As someone who watched the intersectional feminist critique of "liberal debate" developing in real time, I can give you some examples of the types of direct criticism of liberal debate norms that led to decreased appreciation for such procedural rules.

  1. Blog comment moderation. Early on, in the blogosphere there was a substantial (or at least noisy) "free speech" contingent that contended that all blog comment sections ought to be unmoderated for "free speech" reasons. Feminists frequently had bad-faith people showing up in their comment sections to deliberately troll; they were also frequently discussing delicate topics such as rape. Comment moderation of some kind or other was thus a fairly universal practice, and the conflation of "free speech" with being against comment moderation contributed to a decline in appreciation for the (broad, non-first-amendment version of the) concept.

  2. The devil's advocate. When someone says they are "playing devil's advocate," they're often asking people to debate them as an exercise without holding them responsible for any moral repugnance inherent in what they are suggesting. Feminists got tired of being asked to calmly refute ideas that they considered personally painful and morally unsupportable. They noted/claimed that there was often an inherent imbalance in who was being asked to "remain calm" while hearing something deeply threatening to them on a personal level.

  3. Tone policing. When speaking about an emotionally resonant subject, being asked to speak calmly can mean censoring yourself. Thus, while the previous two claims are about how liberal norms are too permissive, this one is about how they are too restrictive. Sometimes being visibly angry is the only way to truthfully express yourself. Intersectional feminists also claim that variation in the social norms applied to different groups of people will lead to greater tone restrictions on women (in whom anger is less accepted) and on black people (in whom anger is seen as more threatening).
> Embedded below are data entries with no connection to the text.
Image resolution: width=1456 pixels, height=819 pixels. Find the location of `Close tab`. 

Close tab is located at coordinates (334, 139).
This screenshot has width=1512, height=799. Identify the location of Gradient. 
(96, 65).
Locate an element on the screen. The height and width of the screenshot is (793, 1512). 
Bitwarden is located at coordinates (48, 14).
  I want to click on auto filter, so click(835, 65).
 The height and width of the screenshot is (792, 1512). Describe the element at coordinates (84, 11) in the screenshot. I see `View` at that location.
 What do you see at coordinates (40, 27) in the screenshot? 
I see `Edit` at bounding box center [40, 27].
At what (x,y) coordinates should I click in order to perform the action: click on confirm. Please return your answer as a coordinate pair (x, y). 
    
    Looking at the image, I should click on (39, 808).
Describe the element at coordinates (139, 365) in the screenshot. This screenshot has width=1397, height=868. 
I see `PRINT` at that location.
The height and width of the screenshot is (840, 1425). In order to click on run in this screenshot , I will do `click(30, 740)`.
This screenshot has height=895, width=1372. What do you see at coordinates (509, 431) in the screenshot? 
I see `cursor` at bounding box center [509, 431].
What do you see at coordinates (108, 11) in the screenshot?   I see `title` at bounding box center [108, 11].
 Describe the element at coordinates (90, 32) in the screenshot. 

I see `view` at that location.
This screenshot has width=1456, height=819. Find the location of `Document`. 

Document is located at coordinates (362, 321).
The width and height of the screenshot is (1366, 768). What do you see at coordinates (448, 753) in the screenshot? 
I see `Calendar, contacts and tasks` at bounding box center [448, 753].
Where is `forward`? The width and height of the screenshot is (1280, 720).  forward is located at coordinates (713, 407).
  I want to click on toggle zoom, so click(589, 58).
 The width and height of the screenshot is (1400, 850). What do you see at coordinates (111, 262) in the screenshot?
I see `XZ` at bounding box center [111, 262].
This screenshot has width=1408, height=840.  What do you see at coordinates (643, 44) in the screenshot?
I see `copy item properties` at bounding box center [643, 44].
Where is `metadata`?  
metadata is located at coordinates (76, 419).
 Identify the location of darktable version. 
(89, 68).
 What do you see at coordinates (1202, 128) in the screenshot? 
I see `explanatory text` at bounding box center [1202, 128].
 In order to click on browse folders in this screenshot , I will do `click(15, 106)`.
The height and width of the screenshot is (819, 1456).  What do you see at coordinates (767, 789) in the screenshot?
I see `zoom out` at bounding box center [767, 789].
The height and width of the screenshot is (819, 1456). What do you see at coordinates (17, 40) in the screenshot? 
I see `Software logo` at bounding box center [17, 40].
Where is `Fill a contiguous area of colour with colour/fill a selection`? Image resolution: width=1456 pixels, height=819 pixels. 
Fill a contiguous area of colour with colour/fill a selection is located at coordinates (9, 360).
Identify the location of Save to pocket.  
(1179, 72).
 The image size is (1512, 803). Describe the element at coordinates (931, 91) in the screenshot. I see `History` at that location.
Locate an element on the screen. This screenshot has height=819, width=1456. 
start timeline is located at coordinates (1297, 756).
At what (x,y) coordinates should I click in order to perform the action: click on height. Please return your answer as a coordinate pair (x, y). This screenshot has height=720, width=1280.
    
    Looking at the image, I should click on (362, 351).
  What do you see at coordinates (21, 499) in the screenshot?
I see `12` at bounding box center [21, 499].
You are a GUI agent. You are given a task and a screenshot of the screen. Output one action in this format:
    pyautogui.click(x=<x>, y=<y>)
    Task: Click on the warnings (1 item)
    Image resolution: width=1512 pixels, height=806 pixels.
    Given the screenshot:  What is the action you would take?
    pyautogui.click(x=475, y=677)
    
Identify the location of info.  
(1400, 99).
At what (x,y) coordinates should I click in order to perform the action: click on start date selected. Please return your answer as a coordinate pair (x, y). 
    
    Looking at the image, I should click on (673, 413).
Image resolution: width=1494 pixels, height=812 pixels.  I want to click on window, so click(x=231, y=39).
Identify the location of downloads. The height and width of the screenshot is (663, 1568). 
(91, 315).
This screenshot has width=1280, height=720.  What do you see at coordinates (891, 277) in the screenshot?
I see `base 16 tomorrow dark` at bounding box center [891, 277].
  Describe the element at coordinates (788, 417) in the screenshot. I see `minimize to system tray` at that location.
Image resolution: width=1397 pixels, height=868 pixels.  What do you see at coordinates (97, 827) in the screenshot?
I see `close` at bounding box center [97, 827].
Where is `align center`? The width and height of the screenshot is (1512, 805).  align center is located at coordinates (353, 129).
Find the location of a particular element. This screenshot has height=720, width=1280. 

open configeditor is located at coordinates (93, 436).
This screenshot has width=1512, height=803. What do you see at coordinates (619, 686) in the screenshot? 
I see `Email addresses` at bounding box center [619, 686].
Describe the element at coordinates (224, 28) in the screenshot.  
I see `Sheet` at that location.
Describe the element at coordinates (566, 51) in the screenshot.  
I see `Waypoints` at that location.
  4. The ban on "emotion." If I may quote myself: "Disallowing "emotion" favours noncontroversial emotions over controversial ones, since noncontroversial emotions do not need to be vividly expressed in order to be understood and taken as meaningful." Feminists tend to believe that typically male emotions are accepted, where female ones are not, and thus that they will be disadvantaged as women under such a rule. Intersectional feminists take it further, and suggest that upper-class white male emotions are likely to be the noncontroversial, accepted ones that have weight without needing to actually be expressed strongly -- and which are therefore likely to carry the day under liberal "rules of debate."

I am personally very sympathetic to most of these critiques. Unfortunately, I don't think the most common solutions on offer actually lead to better outcomes overall. Nevertheless, my explanation of the trend that you identify would be that these liberal norms fell out of fashion because they genuinely were flawed, and that bringing them back will require re-working them to take some of these critiques into account while also preserving what was important about them.

In one sense these critiques have some merit, but in another sense they were broadly deployed in a way that was effectively "men are assumed to be wrong by default and aren't allowed to respond in their own defense," and that applies to every other category they were used on. Subsequently they were also used very hypocritically - stuff like "eliminate whiteness" was normalized in prestigious publications even though saying that about any other race would rightfully be perceived as a threat.

It basically just nosedived straight into tribalism; as a result, I don't think we can treat these discussion norms as legitimate, at least not until they're applied more fairly to humans generally rather than based on identity groups. We need a show of good faith that that's something that the left-wing can realistically achieve, rather than the natural slide downhill of this kind of norm that we would usually expect.

Yeah, I come down somewhere similar. It's not that there's nothing good about these critiques, it's that the solutions currently being deployed are far too tribalist to support proper discussion between people who seriously disagree.